Senate debates
Wednesday, 5 December 2018
Matters of Urgency
Mining Industry
6:06 pm
Pauline Hanson (Queensland, Pauline Hanson's One Nation Party) Share this | Hansard source
If the Greens want to talk about sovereign risk, then I'm happy to talk about sovereign risk, because there is no greater risk to this country than the Australian Greens. Right now, the streets of Paris are burning because the French government has implemented some of the ideas that the Greens are pushing for here. The Chief Scientist of Australia told the Senate in June last year that reducing carbon emissions by 100 per cent would make virtually no difference to the global climate. It's a wonder that the Greens want to push this, but they won't listen to or raise the facts stated by the Chief Scientist of Australia. I'll repeat it: reducing carbon emissions by 100 per cent would make virtually no difference.
Labor and the Greens plan to ignore the advice of the Chief Scientist of Australia and embark on a plan that will destroy the living standards of most Australian families, by driving the living standards down to those of Third World countries.

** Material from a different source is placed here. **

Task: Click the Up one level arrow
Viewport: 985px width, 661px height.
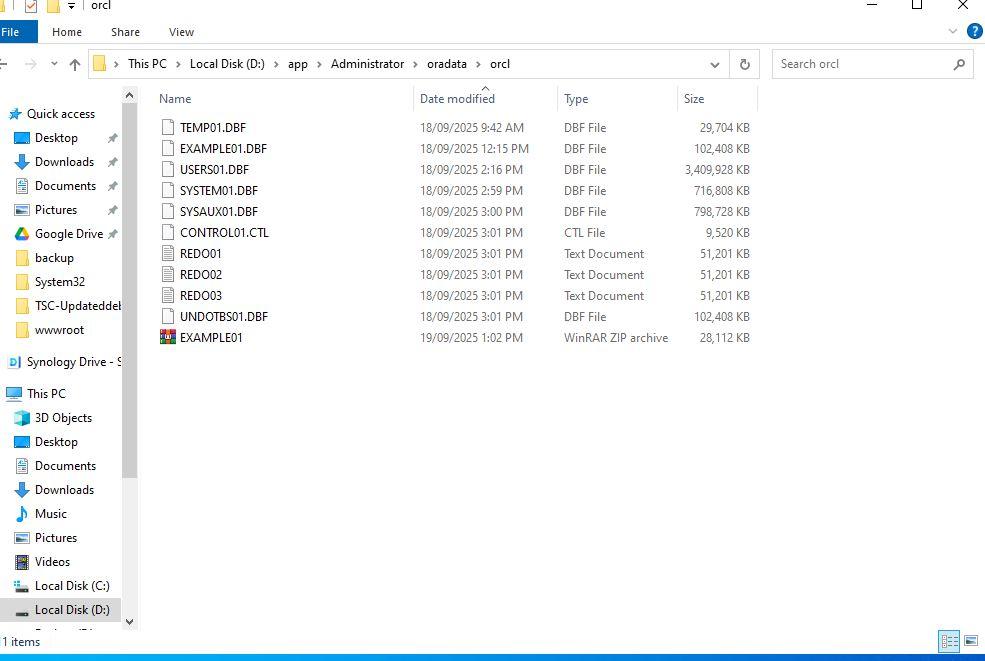Action: pyautogui.click(x=75, y=64)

The people are crying out, and we need to listen. If the other politicians in this place keep ignoring the people of Australia, one day they will wake up and find the streets of Sydney, Melbourne and Brisbane looking a lot like the streets of Paris, because people are fed up.

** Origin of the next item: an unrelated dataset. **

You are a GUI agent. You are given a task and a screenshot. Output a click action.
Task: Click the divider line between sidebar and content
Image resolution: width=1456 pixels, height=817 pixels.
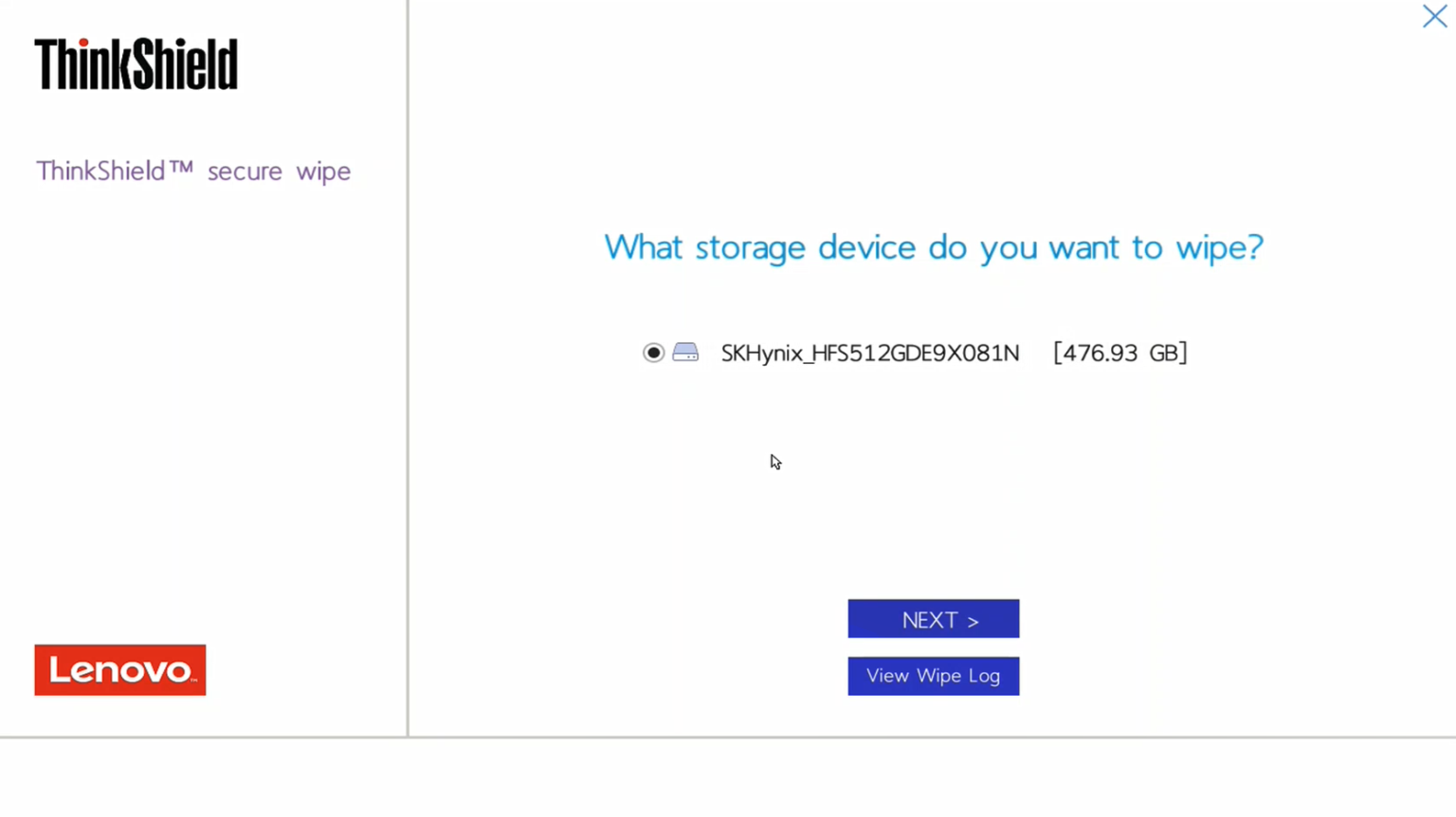pyautogui.click(x=407, y=379)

The scariest thing about hearing the Greens talk is how much they sound like Labor, and heaven help us if Labor get their way on energy policy. Labor's promise is to reduce carbon emissions by 50 per cent by 2030, but they have been coy about how this will be achieved. Labor's promise to create a just transition authority recognises that hundreds of thousands of workers will find themselves out of work as a result of Labor's energy and climate policies. Do I need to remind Labor and the Greens that governments don't create sustainable jobs? Labor's record of troubled schemes is legendary.